Diagnosis Roulette: The Metaphorical Cricket Bat of WTF

My long journey towards diagnosis appears to have finally tottered to an end.

I haven’t updated this story in a while – when last we heard, our hero had discovered that 9mg of Budesonide EC was no longer effective in managing the abdominal pain. Since then, I’ve discovered that I had an FC (fecal calprotectin – don’t ask) score of 376 (it’s supposed to be < 50, so let’s hear it for “You Definitely Have Crazy Intestinal Inflammation”), and I’ve been to see a pain specialist, who turned out to be marvellous.

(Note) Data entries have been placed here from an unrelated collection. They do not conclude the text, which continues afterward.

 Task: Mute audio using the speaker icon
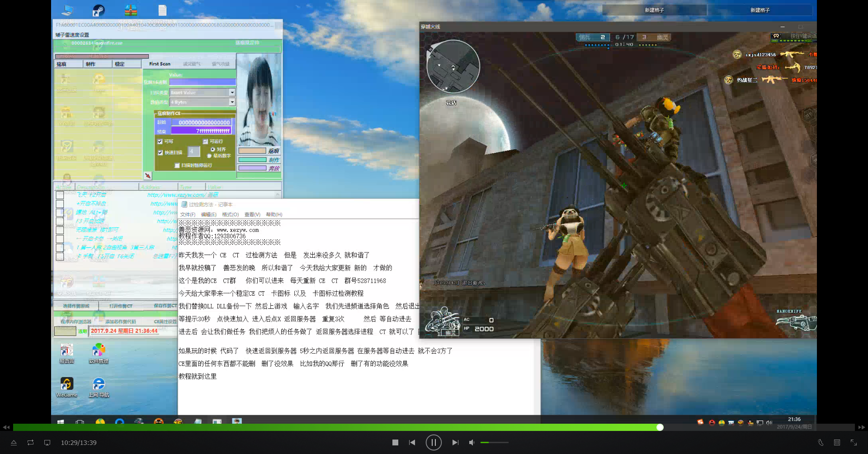pos(472,443)
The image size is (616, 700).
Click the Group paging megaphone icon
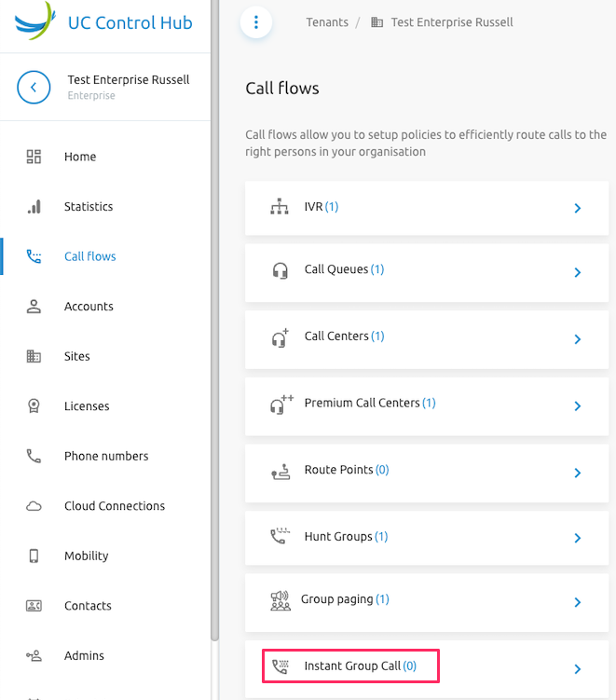click(279, 599)
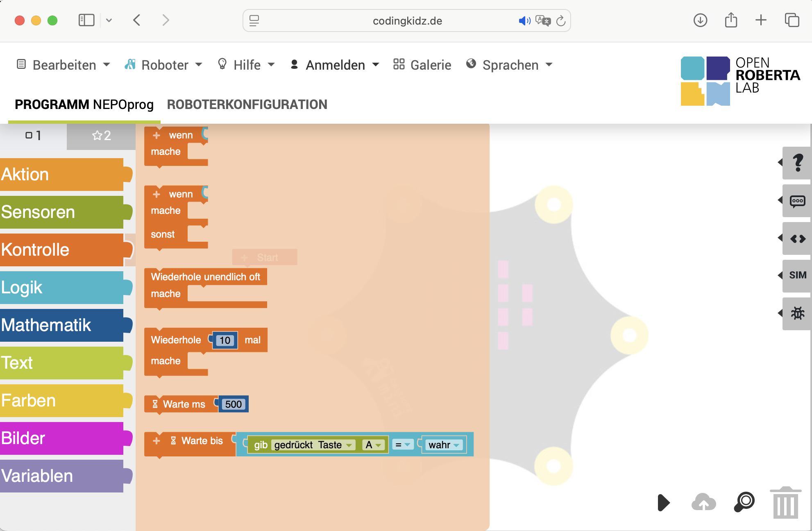812x531 pixels.
Task: Expand the wahr value dropdown
Action: [444, 445]
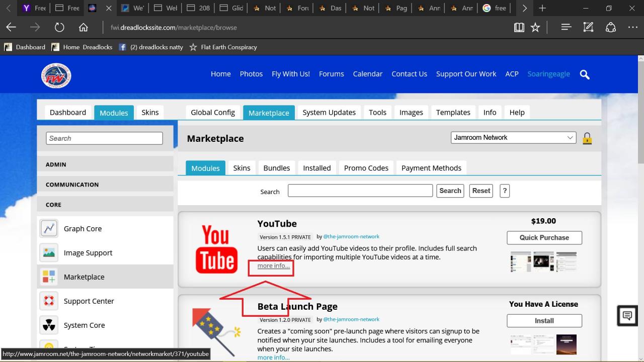Expand the COMMUNICATION sidebar category
This screenshot has width=644, height=362.
click(105, 185)
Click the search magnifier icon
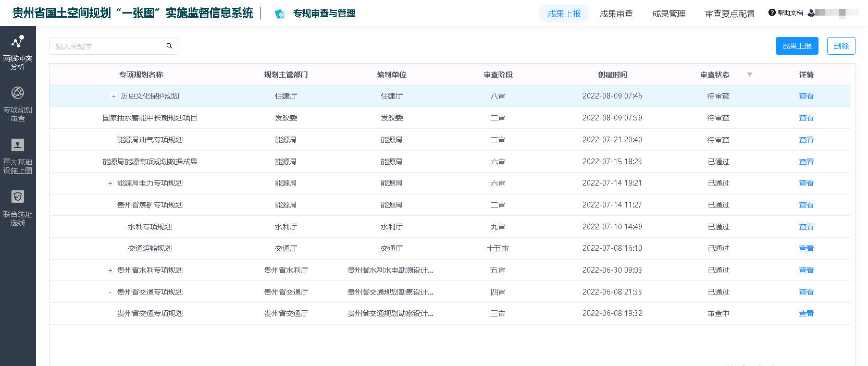868x366 pixels. click(x=169, y=46)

Absolutely marvellous. I’m now on 150mg of Lyrica (pregabalin) per day to manage what is apparently termed “Visceral Hyperalgesia” which is what happens when your viscera (innards) are so used to being in pain that your spine starts sending pain signals even when there is no reason to do so. It turns out that peristalsis should not hurt. I now rarely take my prescription codeine (although it is necessary when I break keto for fieldwork, because my inflammation and thus pain levels skyrocket). I can even take an extra 25mg of Lyrica one hour before a running workout, and the change in blood supply to my abdomen won’t cause me to stagger to a halt from pain.

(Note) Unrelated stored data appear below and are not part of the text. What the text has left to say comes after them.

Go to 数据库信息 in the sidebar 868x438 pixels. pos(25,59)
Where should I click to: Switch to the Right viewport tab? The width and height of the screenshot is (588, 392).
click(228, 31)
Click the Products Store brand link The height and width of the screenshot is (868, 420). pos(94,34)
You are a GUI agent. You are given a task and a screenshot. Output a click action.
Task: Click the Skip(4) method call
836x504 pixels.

To continue on this winning plan, I turned out to qualify for a pill cam, thanks to some surprisingly low iron (honestly, I was not expecting that).

This was exciting, I-live-in-the-future stuff. I actually ate a camera. I wish I’d taken a photo of the damn thing. It was probably about the size of a large fish oil pill. Then I wandered around all day with a belt and a sensor attached, while taking Amos for a walk, collecting next door’s dog for a visit, and watching Netflix. It was the most productive medical examination I’ve ever undergone, given that usually I’m unconscious at the time.

Anyway, then I went on a ship for nearly three weeks of fieldwork, during which time I was, unsurprisingly, not getting Telstra reception and thus not able to get my test results. As soon as my feet hit dry land, I called my surgeon.

And got my result.

I was right. I have Crohn’s Disease, ileal (i.e. in the small intestine). Patchy inflammation throughout, so reasonably widespread, although I’ll get more detail on how widespread when I go see my surgeon. It just hasn’t turned up in the first 80cms or so of small intestine that can be examined in a gastroscopy.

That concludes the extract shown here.